> **Tâches à réaliser**:
A) Relevez toutes les associations citées dans l'extrait sur l'open data.
B) Renvoyez, s'il vous plaît, tout le passage de l'extrait sur l'open data qui va de « Une culture à » jusqu'à « nouvelle génération (Fing). ».
C) D'après l'extrait sur l'open data, où et à quelles dates se tient la Semaine européenne de l'open data ?

> **Extrait du document**:
Faibles retours - Le constat est identique dans la quinzaine de collectivités qui ont rejoint le mouvement de l’open data français, lancé il y a deux ans par Rennes métropole : malgré les fortes attentes, les résultats sont maigres en termes de propositions d’amélioration de la gestion publique. « Ces premières collectivités ont libéré les données dans l’urgence, en mode ‘guérilla’, avec une forte volonté de communication et d’exemplarité, affirme Philippe Ourliac, délégué général de l’Observatoire des territoires numériques (Oten). Il faut laisser retomber le soufflet et que chaque collectivité définisse une politique de réutilisation selon ses priorités. Car, pour parvenir à une véritable transparence de l’action publique, on doit entrer dans une phase d’ouverture massive des données dans toutes les collectivités et les administrations. »

Une culture à diffuser - Le mouvement de l’open data territorial est donc avant tout constitué de défricheurs qui apprennent sur le tas. Les données mises en ligne sont disparates, sans véritable cohérence, et dans des formats qui ne répondent pas toujours aux exigences techniques des militants. « La dynamique est née dans les directions des technologies de l’information et de la communication, et des systèmes d’information géographique, mais la culture de la donnée est encore peu développée dans les autres directions. Les acteurs locaux de la démocratie participative ne savent pas eux-mêmes quel usage ils peuvent faire de ces données », remarque Amandine Brugière, chef de projet d’un programme de réutilisation des données publiques à la Fondation internet nouvelle génération (Fing).

Elargir le public concerné - Pour sortir le sujet de son microcosme technologique, la Fing sensibilise désormais des associations non « geeks » qui réfléchissent aux innovations démocratiques. Elle participe à des événements, telle la Semaine européenne de l’open data, organisée du 21 au 26 mai 2012 à Nantes par l’association Libertic, elle aussi engagée dans l’ouverture des données publiques. Ce sera l’occasion de partager les premières expériences d’appropriation par des associations, comme Les Petits Débrouillards, qui diffusent la culture scientifique aux enfants et adolescents, ou Décider ensemble, qui promeut la culture de concertation avec les citoyens. De son côté, le département de Saône-et-Loire réfléchit aux passerelles à mettre en place pour relier son « entrepôt » de données à sa plateforme participative Sirius 71, qui recueille les idées des habitants pour l’évolution du département.

> **Données fournies**:
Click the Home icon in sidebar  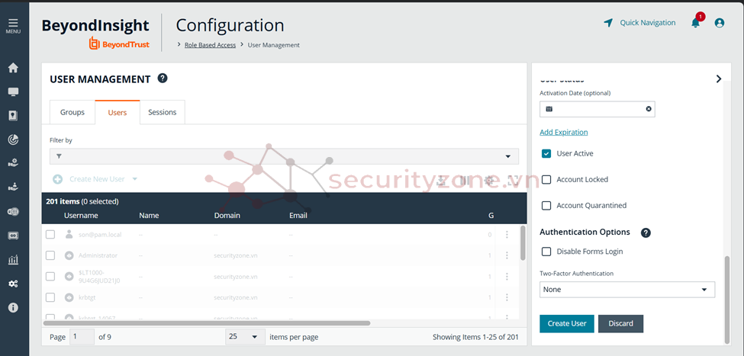[13, 67]
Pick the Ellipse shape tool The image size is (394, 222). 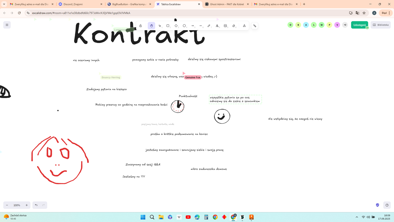(184, 26)
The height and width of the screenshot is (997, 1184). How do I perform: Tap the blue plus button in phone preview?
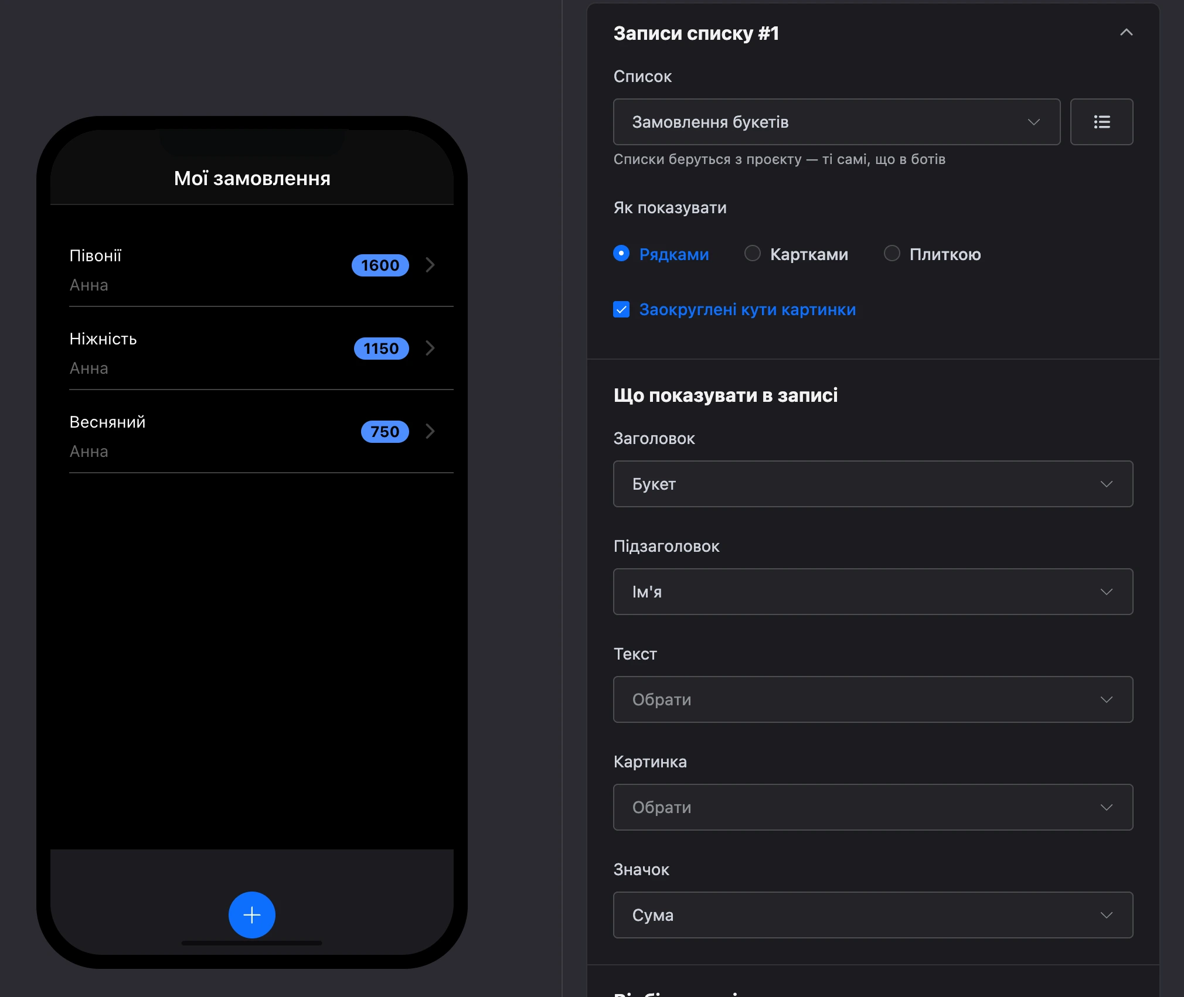tap(251, 914)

> **Les réponses**:
A) Libertic ; Les Petits Débrouillards ; Décider ensemble

B)
Une culture à diffuser - Le mouvement de l’open data territorial est donc avant tout constitué de défricheurs qui apprennent sur le tas. Les données mises en ligne sont disparates, sans véritable cohérence, et dans des formats qui ne répondent pas toujours aux exigences techniques des militants. « La dynamique est née dans les directions des technologies de l’information et de la communication, et des systèmes d’information géographique, mais la culture de la donnée est encore peu développée dans les autres directions. Les acteurs locaux de la démocratie participative ne savent pas eux-mêmes quel usage ils peuvent faire de ces données », remarque Amandine Brugière, chef de projet d’un programme de réutilisation des données publiques à la Fondation internet nouvelle génération (Fing).

C) À Nantes, du 21 au 26 mai 2012.